Math Olympics

BracketIndividualIn-Person

View Official PDF (Page 69)

Think you have what it takes for the Olympics? Earn the title of true Math Olympian in this intense battle of numbers.

Format

In-Person

Registration Guidelines

A limit of two (2) students from each team may register for this competition.
Each student competes individually. Collaboration is not permitted.

Competition Structure

Bracket Flow

Competition Layout

Pretest: 30 questions covering Geometry and Algebra, 1 hour duration.
Ciphering Round I: 10 questions, 2 minutes each.
- Correct answer = 1 point
- Speed bonuses: 1st correct = +4 pts (total 5), 2nd = +3, 3rd = +2, 4th = +1
- Only one answer submission allowed
Ciphering Round II: 10 questions, 2 minutes each (same scoring).
Ciphering Bonus Round: Only if two or more competitors tie after Round II.

Advancement

Top 10 from Pretest → Ciphering Round I
Top 5 from Ciphering I → Ciphering Round II

Procedure

No knowledge of Calculus is required. Understanding of Geometry, Trigonometry, Algebra I & II, and Statistics & Probability is sufficient.
Basic scientific calculators are allowed. Graphing calculators (TI-83 or higher) are NOT allowed.
Students receive a set of problems in different rounds. Highest points advance.
No ballot is provided — scoring is based solely on test performance.
Electronic device usage is not permitted during the competition.

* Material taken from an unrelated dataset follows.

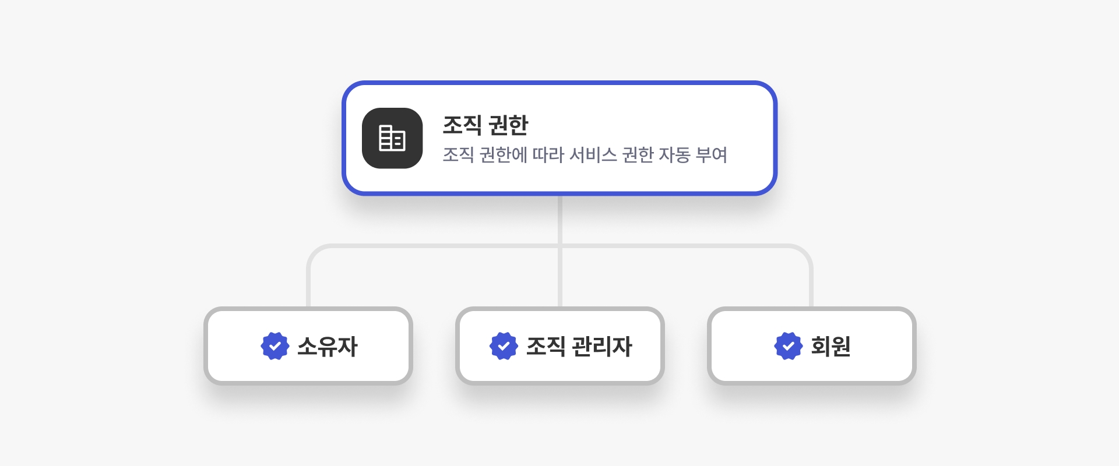Click the blue border of 조직 권한 card
1119x466 pixels.
pos(560,83)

Question Difficulty Levels

Level	Rating	Description	Found In
0	Easy	Foundation level	Pretest only
1	Fair	Moderate difficulty	Pretest, Ciphering I
2	Difficult	Challenging	Late Pretest, Ciphering I & II
3	Challenging	Competition-level	Ciphering II, Bonus Round

Study Guide

1. Geometric Formulas

Recognize and apply these formulas:

Area and Perimeter of 2D shapes
Number of Diagonals of 2D shapes
Interior and exterior angles of 2D shapes
Volume and Surface Area of 3D shapes
Arc length formula
Slope of Line
Midpoint and Distance Formula
Equation of a circle

2. Geometry

Strong understanding required:

Find the point of intersection between two lines
Find a line parallel/perpendicular to a given line

3. Graphing

Apply these methods:

Graphing a function
Determine if an equation is a function from a graph
Identify odd or even functions

4. Algebraic Formulas and Methods

Apply these methods:

Quadratic Formula
Pascal’s Triangle
Finding a quadratic equation from given points
Factoring
Simplifying polynomial expressions
Simplifying expressions with radicals
Finding max and min
Describing the nature of the roots
Given g(x) and f(x), find f(g(x))

5. Algebra

Strong understanding required:

Mean, Median, and Mode
Logarithmic functions
Inverse functions
Range and Domain
Systems of equations
Basic rate functions
Factorials
Inequalities
Arithmetic and geometric sequences and series

6. Probability and Statistics

Combination and Permutation
Binomial Probability Formula
Mean, median, mode and standard deviation
Conditional probability
Expected value
Set Theory

7. Logic

Puzzles
Patterns
Problem-solving
Model Theory

8. Number Theory

Divisibility rules
Prime factorization, prime and composite numbers
Number of and sum of divisors
Greatest Common Divisor and Least Common Multiple
Number bases

9. Trigonometry

Triangles
Similarity
Special right triangles
Sines, cosines, and tangents
Pythagorean Theorem and Identities
Law of Sines, Law of Cosines

Question Guide

The following problems are examples that may show up on either the Pretest or Ciphering Rounds. You will notice the ciphering round questions often involve a combination of two or more topics listed in the study guide.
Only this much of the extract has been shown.